This is a great poem.

How I suffer!

How I suffer!

How I suffer!

This is a great poem.

Full of true emotion.

Americans

Americans have very small vocabularies.

They don’t understand words like ‘constabularies’

If you went up to a cop in New York and said

‘I perceive you are indigenous!’ he would hit you on the head.
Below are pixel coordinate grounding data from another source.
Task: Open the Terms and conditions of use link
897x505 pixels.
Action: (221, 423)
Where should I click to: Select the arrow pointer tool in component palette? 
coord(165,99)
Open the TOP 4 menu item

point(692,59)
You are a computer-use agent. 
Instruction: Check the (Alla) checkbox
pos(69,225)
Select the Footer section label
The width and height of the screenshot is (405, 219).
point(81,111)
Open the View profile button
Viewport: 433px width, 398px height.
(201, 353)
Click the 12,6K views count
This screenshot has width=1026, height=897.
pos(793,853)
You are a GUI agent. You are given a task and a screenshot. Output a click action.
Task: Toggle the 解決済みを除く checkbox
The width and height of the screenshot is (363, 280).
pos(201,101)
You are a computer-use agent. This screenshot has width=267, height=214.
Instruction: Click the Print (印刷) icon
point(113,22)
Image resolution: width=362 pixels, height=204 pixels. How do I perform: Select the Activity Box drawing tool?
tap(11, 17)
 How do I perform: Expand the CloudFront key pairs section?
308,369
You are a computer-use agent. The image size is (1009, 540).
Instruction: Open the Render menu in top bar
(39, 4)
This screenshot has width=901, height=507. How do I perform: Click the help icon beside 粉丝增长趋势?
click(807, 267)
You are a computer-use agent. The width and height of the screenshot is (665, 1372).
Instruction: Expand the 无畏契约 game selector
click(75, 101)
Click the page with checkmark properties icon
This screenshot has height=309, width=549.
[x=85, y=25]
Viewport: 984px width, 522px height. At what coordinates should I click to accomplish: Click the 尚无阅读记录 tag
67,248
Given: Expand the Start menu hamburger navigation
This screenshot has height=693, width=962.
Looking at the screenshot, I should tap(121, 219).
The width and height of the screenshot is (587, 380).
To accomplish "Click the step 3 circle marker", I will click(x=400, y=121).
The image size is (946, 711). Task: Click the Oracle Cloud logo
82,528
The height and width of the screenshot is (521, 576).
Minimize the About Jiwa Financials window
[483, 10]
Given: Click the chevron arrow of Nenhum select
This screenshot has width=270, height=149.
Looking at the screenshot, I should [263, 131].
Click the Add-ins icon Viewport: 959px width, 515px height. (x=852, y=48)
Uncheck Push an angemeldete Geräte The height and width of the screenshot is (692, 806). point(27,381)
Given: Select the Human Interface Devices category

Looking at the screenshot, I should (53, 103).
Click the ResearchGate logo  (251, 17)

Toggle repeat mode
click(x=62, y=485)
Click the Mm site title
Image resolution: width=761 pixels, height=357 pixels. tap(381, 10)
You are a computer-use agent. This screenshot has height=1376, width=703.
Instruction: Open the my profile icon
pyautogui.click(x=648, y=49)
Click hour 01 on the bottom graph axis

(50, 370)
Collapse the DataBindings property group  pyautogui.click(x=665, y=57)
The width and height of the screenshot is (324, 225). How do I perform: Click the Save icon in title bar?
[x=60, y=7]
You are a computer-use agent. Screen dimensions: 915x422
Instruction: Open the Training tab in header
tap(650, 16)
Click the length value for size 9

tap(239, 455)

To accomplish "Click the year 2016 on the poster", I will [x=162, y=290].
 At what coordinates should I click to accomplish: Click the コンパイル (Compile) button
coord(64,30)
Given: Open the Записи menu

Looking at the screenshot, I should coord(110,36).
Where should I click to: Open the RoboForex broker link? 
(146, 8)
Triolet: Buying Records in July

I’ve purchased The Ring,

I shall play it this winter,

A long-drawn-out thing,

I’ve purchased The Ring

Where for hours they all sing,

It’s not cryptic like Pinter.

I’ve purchased The Ring.

I shall play it this winter.

Weltanschauung

If you look at the world, it looks bad!

And this can make some people sad.

The slightly demented

Are fairly contented,

The happiest ones are quite mad.

A Pseudo-Laureate Gets Started

(notes on the Queen, etc.)

The Queen is tiny

but her crown is shiny –

the Duke’s not so bad,

he’s a bit of a lad,

and so is Andy,

he’s really randy,

like Christian Keeler

and Rice-Davies (Mandy)

Plenty more of this where it comes from. I shall have to find room for Ewart in my Top 50 Enthusiasms (see Rootless Cosmopolitan), but shall probably just increase the List to 60, to make room for a few others overlooked.

Moreover, in its February 28 issue, the ‘Times Literary Supplement’ published a clerihew of mine, which I had submitted, as one of a pair, after some vague invitation a few weeks before to offer verse on philosophers. Here is the one they published:

To the ladies, Bertrand Russell

Offered an existential tussle:

Each logical proposition

Causing a fresh frisson.

And this was the other, which I think is better.

Michael Oakeshott

Had a storehouse of jokes – not

The lavatorial kind,

But those involving Culture and Mind.

I recall that, in my late teens, I wrote several limericks and clerihews, many of which were about characters at my school known only to a select few. Somewhere in my files they must be lying in wait, and the University of East Montana must be on eager tenterhooks, waiting for my demise to receive the boxes. One I do remember ran as follows:

Aristophanes

Did not pen ‘Trains and Boats and Planes’.

(He was so choosy.)

But he did write ‘Thesmophoriazusae’.

That dates it. Enough already.

May

“History’s what people are trying to hide from you, not what they’re trying to show you. You search for it in the same way you sift through a landfill: for evidence of what people want to bury.” (Hilary Mantel in Giving Up the Ghost, quoted by Clair Willis in the New York Review of Books, May 14)

“A Georgetown University public health expert confidently tweeted that ‘germs don’t respect borders’. If this is true, it is true only in the sense that respecting borders is a human trait. Viruses don’t write novels or read Playboy either, or develop gambling addictions or say ‘for all intents and purposes’ until it gets on your nerves.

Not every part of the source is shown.